State how many lines in the listing below include the string "présidente". The answer is the number alone.
"""
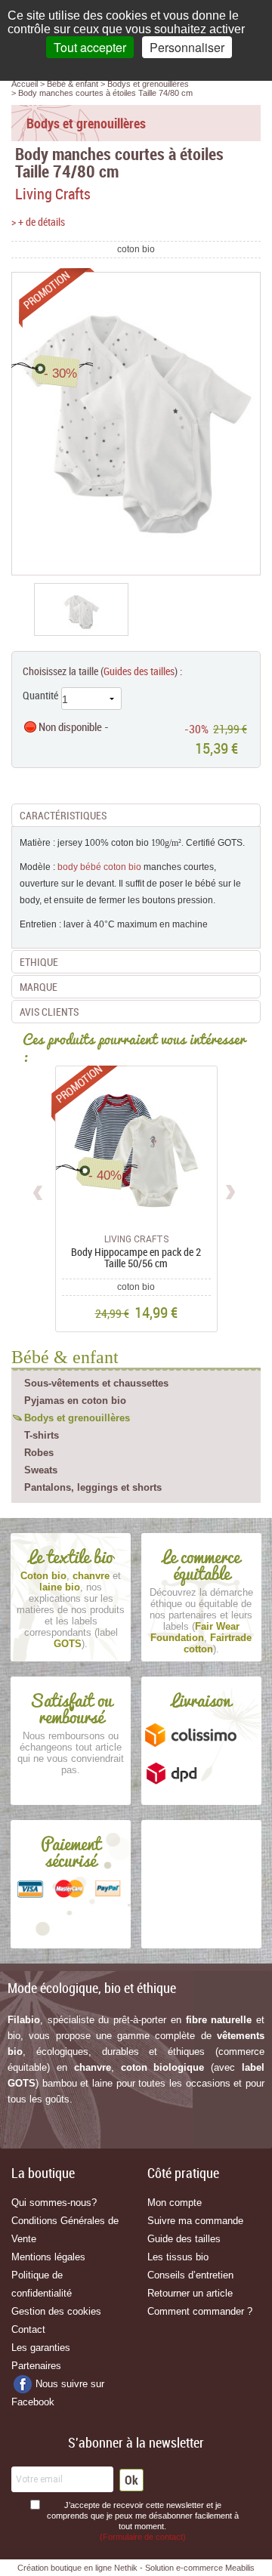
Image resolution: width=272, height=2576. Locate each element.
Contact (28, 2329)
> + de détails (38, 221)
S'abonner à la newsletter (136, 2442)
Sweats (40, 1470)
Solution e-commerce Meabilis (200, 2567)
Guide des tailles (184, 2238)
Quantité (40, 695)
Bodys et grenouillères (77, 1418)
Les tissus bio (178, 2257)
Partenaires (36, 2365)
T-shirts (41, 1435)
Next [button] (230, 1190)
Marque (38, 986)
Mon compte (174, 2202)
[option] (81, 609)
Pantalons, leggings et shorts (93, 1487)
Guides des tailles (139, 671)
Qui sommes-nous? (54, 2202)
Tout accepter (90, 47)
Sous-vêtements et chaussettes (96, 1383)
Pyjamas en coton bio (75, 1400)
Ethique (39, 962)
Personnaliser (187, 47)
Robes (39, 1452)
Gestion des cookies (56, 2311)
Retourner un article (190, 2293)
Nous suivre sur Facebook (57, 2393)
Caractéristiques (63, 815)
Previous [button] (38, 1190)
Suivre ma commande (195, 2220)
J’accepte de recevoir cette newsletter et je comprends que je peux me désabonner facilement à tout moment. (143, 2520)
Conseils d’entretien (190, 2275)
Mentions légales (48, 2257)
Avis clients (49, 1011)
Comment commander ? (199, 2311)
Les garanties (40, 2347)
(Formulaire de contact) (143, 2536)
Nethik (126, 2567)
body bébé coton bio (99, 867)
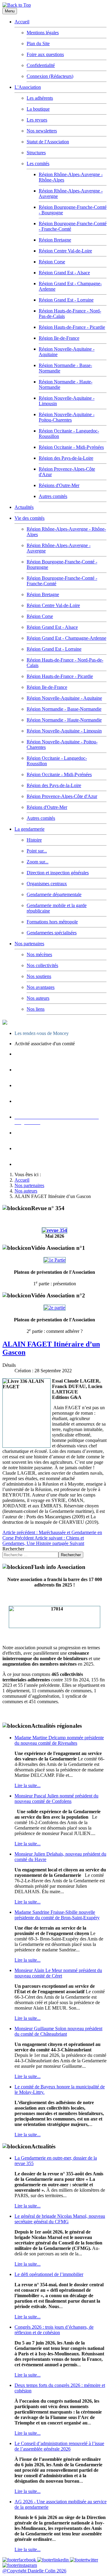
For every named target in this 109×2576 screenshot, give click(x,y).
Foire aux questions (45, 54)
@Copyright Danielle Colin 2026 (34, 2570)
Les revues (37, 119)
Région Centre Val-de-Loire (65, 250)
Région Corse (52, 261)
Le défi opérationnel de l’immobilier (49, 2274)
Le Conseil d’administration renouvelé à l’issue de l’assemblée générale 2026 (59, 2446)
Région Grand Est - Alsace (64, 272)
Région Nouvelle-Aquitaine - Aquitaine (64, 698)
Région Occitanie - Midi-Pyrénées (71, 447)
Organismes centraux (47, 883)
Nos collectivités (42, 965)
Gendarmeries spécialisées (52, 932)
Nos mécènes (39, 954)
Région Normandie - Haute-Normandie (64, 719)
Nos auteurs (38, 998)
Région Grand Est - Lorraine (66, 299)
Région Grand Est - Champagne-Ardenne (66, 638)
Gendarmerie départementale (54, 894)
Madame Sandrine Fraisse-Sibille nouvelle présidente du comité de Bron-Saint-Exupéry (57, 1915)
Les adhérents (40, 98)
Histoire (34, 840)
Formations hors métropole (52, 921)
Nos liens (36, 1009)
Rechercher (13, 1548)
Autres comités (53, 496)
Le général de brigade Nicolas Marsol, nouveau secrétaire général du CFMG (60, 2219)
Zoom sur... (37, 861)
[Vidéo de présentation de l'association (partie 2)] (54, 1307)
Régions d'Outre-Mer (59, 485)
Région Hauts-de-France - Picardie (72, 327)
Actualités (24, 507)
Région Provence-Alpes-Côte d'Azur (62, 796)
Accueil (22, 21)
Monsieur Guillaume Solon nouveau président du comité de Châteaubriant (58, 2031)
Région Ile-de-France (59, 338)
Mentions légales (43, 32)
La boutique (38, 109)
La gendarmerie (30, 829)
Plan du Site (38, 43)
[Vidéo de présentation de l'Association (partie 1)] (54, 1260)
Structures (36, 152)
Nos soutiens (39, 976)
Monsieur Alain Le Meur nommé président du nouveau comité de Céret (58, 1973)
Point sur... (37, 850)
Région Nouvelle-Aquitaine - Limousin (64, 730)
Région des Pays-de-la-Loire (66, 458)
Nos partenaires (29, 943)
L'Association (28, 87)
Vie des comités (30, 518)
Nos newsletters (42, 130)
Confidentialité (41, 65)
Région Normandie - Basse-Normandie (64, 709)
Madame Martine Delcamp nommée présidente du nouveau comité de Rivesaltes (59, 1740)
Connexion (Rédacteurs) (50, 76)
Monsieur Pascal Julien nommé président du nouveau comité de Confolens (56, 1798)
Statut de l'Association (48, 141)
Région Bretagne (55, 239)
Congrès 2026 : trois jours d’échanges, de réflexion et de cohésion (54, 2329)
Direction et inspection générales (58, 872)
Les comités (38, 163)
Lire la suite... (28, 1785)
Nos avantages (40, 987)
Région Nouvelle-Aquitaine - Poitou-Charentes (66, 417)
"""
[Solution below]
2